[Stored items]
┄┄┄┄┄┄┄┄┄┄

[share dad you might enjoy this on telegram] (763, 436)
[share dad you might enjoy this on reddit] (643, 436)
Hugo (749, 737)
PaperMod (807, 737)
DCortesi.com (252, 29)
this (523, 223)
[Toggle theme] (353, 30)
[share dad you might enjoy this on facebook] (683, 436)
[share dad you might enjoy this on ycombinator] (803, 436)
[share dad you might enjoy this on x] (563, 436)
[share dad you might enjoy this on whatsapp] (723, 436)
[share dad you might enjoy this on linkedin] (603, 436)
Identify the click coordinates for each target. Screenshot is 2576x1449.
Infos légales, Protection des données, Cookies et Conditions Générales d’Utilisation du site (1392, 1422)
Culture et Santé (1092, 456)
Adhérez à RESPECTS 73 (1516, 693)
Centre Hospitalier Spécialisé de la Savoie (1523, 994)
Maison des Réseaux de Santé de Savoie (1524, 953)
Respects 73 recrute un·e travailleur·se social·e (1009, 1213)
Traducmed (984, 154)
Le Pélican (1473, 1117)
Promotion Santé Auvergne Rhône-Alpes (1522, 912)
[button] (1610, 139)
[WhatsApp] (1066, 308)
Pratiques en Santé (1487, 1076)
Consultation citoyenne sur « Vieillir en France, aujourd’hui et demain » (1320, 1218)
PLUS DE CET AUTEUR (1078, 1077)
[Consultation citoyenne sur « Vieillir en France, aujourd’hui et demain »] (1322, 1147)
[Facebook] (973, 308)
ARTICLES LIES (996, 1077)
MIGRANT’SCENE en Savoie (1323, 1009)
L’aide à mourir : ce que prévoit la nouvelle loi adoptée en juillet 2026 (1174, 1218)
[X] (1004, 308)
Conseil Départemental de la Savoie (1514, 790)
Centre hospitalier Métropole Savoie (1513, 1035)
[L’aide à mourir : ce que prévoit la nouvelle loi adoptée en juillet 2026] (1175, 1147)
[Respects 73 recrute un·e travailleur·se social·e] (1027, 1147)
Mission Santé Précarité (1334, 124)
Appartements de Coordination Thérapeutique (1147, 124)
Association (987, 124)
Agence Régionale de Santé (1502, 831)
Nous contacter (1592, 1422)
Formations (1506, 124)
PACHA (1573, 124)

┄┄┄┄┄┄┄┄┄┄

### EXERCISE DIRECTIONS
Begin with the first line of the records and reproduce each line as is, ending with the line that holds "[Toggle theme] (353, 30)".

### RESULT
[share dad you might enjoy this on telegram] (763, 436)
[share dad you might enjoy this on reddit] (643, 436)
Hugo (749, 737)
PaperMod (807, 737)
DCortesi.com (252, 29)
this (523, 223)
[Toggle theme] (353, 30)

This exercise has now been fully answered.